There’s no doubt Sharp Objects was a tough hang, especially for summer Sunday nights. If anything, it felt more like a late fall or a winter show, where the mood outside was a better match for the mood inside. But it was never a laborious venture to slog through; certainly not like a show such as The Handmaid’s Tale where you definitely found yourself questioning why you were watching it at least a handful of times. Some moments of levity could have helped break things up, but it also would have proven disruptive, so I’m glad they weren’t there. This was an atmospheric show and part of that atmosphere was the immense amount of pain and internal struggling that Camille was constantly experiencing. We couldn’t just acknowledge her condition. We needed to feel her condition. With that happening, the twist at the end becomes all that more jarring. Not only do we learn that Amma was the killer, but we see those recently planted seeds of happiness being ripped from Camille when she realizes who Amma really is. Camille had spent so many years walling herself away from the world and here she had just started taking them down. Slowly, but down nonetheless. She opened herself up; made herself vulnerable. But in effect, she traded one violent and disturbed family member for another, leaving the audience to wonder among other things as those final credits rolled, where does Camille go from here.

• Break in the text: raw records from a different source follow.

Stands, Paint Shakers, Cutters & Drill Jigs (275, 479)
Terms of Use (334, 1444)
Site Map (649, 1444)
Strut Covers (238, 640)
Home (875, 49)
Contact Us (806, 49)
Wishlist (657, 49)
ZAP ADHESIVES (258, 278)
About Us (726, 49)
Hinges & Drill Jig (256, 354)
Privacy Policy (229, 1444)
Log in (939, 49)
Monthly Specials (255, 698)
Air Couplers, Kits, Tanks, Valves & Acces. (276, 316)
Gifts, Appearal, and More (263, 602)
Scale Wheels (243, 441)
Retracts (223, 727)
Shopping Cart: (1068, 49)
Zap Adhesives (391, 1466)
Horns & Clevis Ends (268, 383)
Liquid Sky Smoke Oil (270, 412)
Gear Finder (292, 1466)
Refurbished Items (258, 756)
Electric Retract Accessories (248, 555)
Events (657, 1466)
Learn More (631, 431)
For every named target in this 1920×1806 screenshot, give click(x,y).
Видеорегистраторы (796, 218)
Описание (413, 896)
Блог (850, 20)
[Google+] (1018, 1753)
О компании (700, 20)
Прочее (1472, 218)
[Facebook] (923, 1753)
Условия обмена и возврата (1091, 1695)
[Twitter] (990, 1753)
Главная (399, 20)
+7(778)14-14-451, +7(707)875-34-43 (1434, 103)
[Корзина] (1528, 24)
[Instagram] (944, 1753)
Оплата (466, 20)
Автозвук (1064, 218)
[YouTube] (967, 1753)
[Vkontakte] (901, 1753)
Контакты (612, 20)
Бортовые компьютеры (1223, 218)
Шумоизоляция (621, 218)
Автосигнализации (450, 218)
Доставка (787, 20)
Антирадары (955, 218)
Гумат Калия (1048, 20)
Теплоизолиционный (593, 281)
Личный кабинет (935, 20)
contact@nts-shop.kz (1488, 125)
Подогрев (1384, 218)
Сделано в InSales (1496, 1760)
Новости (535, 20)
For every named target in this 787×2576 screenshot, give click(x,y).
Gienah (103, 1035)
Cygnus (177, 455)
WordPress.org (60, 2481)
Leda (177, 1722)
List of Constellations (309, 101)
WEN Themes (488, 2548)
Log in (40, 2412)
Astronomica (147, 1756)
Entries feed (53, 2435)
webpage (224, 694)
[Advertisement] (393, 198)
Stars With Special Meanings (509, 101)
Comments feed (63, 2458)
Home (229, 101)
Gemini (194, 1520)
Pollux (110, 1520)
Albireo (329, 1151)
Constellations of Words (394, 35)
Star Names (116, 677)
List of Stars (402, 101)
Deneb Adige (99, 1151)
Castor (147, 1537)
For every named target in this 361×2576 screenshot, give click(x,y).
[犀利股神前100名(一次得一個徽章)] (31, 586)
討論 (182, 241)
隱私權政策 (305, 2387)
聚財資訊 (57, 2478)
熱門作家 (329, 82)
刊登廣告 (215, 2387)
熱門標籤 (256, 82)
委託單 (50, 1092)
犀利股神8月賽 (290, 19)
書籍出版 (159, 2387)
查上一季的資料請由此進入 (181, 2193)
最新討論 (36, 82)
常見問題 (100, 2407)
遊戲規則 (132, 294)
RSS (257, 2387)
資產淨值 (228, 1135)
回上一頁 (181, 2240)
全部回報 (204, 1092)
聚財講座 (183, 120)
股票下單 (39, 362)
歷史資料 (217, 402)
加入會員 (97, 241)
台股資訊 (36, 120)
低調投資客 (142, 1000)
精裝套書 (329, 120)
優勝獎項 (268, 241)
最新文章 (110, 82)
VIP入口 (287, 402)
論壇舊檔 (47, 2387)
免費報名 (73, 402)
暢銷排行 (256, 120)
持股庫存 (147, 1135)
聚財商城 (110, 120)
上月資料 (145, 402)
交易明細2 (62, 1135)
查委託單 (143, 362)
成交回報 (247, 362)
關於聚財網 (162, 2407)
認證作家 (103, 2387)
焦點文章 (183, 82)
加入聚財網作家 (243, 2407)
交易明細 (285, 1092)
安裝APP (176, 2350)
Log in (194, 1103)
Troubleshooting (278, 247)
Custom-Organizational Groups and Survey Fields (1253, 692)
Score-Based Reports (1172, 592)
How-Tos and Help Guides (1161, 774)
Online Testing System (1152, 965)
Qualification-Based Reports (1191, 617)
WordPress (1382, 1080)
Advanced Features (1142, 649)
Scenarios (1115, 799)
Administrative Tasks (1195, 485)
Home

But hey, HBO, I don’t want to find out! I want to be left to my own devices on this one. I was totally cool with how Big Little Lies ended, mainly because it was my understanding that it was a limited series. What’s done is done, right? Instead, what’s dead may never die and now it’s coming back. The limited series is easily one of the best innovations to be produced in this new era of television and when employed correctly, when the subject matter is too much for a movie and not enough for a whole series, it’s a perfect way to do a story justice, with Sharp Objects being the latest example of this. No one needs a second season of it. No one at all. Let’s leave well enough alone and move on with our lives.

Or let’s leave well enough alone and keep thinking about the lengths in which Amma went to cover up the murders because that alone will keep you going for a few more days.